Hmm… Meski batin menolak, tapi izinkan saya memikirkan sisi positifnya dulu dari saran tersebut. Sisi positif yang dapat saya ambil adalah, saya mengetahui bahwa perhatian mereka begitu besar terhadap saya sehingga mereka tidak mau melihat saya sulit. Sudah! Itu saja! (Yes, I know that it was the worst conclusion)

Oke, kita tinggalkan sisi positif dan masuk ke fase kecewa.

Ada beberapa hal yang membuat saya sangat kecewa dengan saran tersebut. Pertama, hampir semua teman yang saya tanya adalah mahasiswa dan beberapa dari mereka kuliah di PTN (Perguruan Tinggi Negeri). Dengan kapabilitas mereka sebagai mahasiswa (lebih-lebih kuliah di PTN), bagaimana mungkin mereka bisa berpikir selicik itu? (Dalam ilmu psikologi, pola pikir seperti ini disebut dengan “berpikir heuristik”).

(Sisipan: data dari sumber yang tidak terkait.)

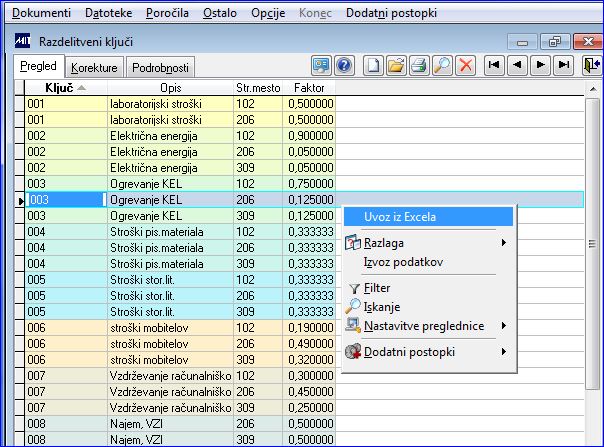Viewport: 604px width, 447px height.
Task: Click the new document toolbar icon
Action: pyautogui.click(x=373, y=65)
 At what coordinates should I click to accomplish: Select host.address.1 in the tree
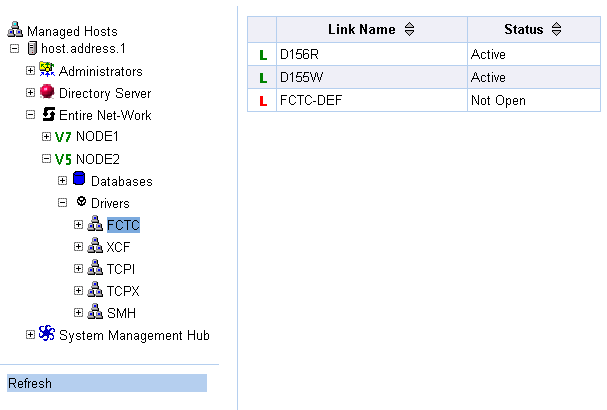84,49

Mereka tega menumbangkan pilar-pilar penelitian demi tujuan pribadi. Padahal, penelitian yang mereka kerjakan sangat mungkin dijadikan acuan oleh peneliti lain. Bayangkan bagaimana efek dari kecurangan ini bagi masa depan kehidupan manusia, terlebih bagi dunia penelitian dan pendidikan?

Inilah akibat dari salah kaprah dalam memahami pendidikan. Pendidikan yang dianggap sebagai komoditas (barang dagangan) akan sangat rentan menghasilkan mental yang keropos, ingin cepat meraih gelar agar uang yang dikeluarkan untuk biaya pendidikan segera tergantikan.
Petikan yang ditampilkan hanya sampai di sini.